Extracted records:

# # # # #

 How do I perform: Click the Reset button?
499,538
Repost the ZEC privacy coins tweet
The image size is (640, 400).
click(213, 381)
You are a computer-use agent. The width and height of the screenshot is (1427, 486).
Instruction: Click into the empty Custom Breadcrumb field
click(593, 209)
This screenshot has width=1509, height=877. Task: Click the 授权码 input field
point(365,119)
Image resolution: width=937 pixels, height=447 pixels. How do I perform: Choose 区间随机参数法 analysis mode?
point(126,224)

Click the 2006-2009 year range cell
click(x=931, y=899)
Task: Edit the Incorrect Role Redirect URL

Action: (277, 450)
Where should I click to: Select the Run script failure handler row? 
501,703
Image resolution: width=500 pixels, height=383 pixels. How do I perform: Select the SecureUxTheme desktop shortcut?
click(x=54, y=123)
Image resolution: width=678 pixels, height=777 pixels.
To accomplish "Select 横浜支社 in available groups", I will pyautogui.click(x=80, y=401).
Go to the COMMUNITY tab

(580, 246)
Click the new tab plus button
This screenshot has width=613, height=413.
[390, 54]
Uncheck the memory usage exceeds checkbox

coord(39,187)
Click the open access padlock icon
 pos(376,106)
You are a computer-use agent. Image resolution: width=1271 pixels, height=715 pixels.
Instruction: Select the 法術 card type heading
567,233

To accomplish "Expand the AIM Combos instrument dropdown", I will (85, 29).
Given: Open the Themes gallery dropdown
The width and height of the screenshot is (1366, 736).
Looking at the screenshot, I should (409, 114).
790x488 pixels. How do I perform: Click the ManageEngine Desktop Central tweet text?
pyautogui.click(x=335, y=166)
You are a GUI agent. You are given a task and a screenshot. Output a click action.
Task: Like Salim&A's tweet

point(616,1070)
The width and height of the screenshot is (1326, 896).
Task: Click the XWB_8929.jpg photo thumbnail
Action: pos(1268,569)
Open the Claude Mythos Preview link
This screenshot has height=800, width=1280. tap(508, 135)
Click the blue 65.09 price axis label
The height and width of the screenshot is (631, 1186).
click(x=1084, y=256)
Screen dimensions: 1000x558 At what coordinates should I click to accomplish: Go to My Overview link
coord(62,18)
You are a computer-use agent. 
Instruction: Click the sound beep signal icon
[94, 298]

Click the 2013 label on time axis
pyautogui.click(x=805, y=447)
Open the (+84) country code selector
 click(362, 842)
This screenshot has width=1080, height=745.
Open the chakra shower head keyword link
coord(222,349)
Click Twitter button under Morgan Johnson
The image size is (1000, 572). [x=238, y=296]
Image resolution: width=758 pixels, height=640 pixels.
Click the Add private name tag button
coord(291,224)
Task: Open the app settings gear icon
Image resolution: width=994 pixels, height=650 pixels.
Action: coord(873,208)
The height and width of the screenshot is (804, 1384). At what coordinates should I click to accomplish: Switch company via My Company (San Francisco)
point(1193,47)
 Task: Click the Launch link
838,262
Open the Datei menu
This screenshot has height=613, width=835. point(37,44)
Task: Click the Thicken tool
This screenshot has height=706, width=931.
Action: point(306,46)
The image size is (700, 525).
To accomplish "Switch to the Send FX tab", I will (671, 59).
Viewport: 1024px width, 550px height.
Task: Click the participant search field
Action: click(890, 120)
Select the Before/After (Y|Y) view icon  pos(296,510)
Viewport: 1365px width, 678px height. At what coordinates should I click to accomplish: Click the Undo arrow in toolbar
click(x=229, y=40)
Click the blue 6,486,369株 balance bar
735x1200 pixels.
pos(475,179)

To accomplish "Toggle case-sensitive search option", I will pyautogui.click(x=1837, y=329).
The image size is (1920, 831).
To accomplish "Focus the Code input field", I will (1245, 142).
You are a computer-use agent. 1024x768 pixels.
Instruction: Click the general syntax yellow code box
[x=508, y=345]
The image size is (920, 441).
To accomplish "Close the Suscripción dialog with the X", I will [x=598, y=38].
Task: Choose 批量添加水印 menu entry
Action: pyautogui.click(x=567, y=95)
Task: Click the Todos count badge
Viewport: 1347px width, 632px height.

# # # # #

The problem: Whatever appears in the data above should be set down again exactly.

Answer space:
 How do I perform: Click the Reset button?
499,538
Repost the ZEC privacy coins tweet
The image size is (640, 400).
click(213, 381)
You are a computer-use agent. The width and height of the screenshot is (1427, 486).
Instruction: Click into the empty Custom Breadcrumb field
click(593, 209)
This screenshot has width=1509, height=877. Task: Click the 授权码 input field
point(365,119)
Image resolution: width=937 pixels, height=447 pixels. How do I perform: Choose 区间随机参数法 analysis mode?
point(126,224)

Click the 2006-2009 year range cell
click(x=931, y=899)
Task: Edit the Incorrect Role Redirect URL

Action: (277, 450)
Where should I click to: Select the Run script failure handler row? 
501,703
Image resolution: width=500 pixels, height=383 pixels. How do I perform: Select the SecureUxTheme desktop shortcut?
click(x=54, y=123)
Image resolution: width=678 pixels, height=777 pixels.
To accomplish "Select 横浜支社 in available groups", I will pyautogui.click(x=80, y=401).
Go to the COMMUNITY tab

(580, 246)
Click the new tab plus button
This screenshot has width=613, height=413.
[390, 54]
Uncheck the memory usage exceeds checkbox

coord(39,187)
Click the open access padlock icon
 pos(376,106)
You are a computer-use agent. Image resolution: width=1271 pixels, height=715 pixels.
Instruction: Select the 法術 card type heading
567,233

To accomplish "Expand the AIM Combos instrument dropdown", I will (85, 29).
Given: Open the Themes gallery dropdown
The width and height of the screenshot is (1366, 736).
Looking at the screenshot, I should (409, 114).
790x488 pixels. How do I perform: Click the ManageEngine Desktop Central tweet text?
pyautogui.click(x=335, y=166)
You are a GUI agent. You are given a task and a screenshot. Output a click action.
Task: Like Salim&A's tweet

point(616,1070)
The width and height of the screenshot is (1326, 896).
Task: Click the XWB_8929.jpg photo thumbnail
Action: pos(1268,569)
Open the Claude Mythos Preview link
This screenshot has height=800, width=1280. tap(508, 135)
Click the blue 65.09 price axis label
The height and width of the screenshot is (631, 1186).
click(x=1084, y=256)
Screen dimensions: 1000x558 At what coordinates should I click to accomplish: Go to My Overview link
coord(62,18)
You are a computer-use agent. 
Instruction: Click the sound beep signal icon
[94, 298]

Click the 2013 label on time axis
pyautogui.click(x=805, y=447)
Open the (+84) country code selector
 click(362, 842)
This screenshot has width=1080, height=745.
Open the chakra shower head keyword link
coord(222,349)
Click Twitter button under Morgan Johnson
The image size is (1000, 572). [x=238, y=296]
Image resolution: width=758 pixels, height=640 pixels.
Click the Add private name tag button
coord(291,224)
Task: Open the app settings gear icon
Image resolution: width=994 pixels, height=650 pixels.
Action: coord(873,208)
The height and width of the screenshot is (804, 1384). At what coordinates should I click to accomplish: Switch company via My Company (San Francisco)
point(1193,47)
 Task: Click the Launch link
838,262
Open the Datei menu
This screenshot has height=613, width=835. point(37,44)
Task: Click the Thicken tool
This screenshot has height=706, width=931.
Action: point(306,46)
The image size is (700, 525).
To accomplish "Switch to the Send FX tab", I will (671, 59).
Viewport: 1024px width, 550px height.
Task: Click the participant search field
Action: click(890, 120)
Select the Before/After (Y|Y) view icon  pos(296,510)
Viewport: 1365px width, 678px height. At what coordinates should I click to accomplish: Click the Undo arrow in toolbar
click(x=229, y=40)
Click the blue 6,486,369株 balance bar
735x1200 pixels.
pos(475,179)

To accomplish "Toggle case-sensitive search option", I will pyautogui.click(x=1837, y=329).
The image size is (1920, 831).
To accomplish "Focus the Code input field", I will (1245, 142).
You are a computer-use agent. 1024x768 pixels.
Instruction: Click the general syntax yellow code box
[x=508, y=345]
The image size is (920, 441).
To accomplish "Close the Suscripción dialog with the X", I will [x=598, y=38].
Task: Choose 批量添加水印 menu entry
Action: pyautogui.click(x=567, y=95)
Task: Click the Todos count badge
Viewport: 1347px width, 632px height.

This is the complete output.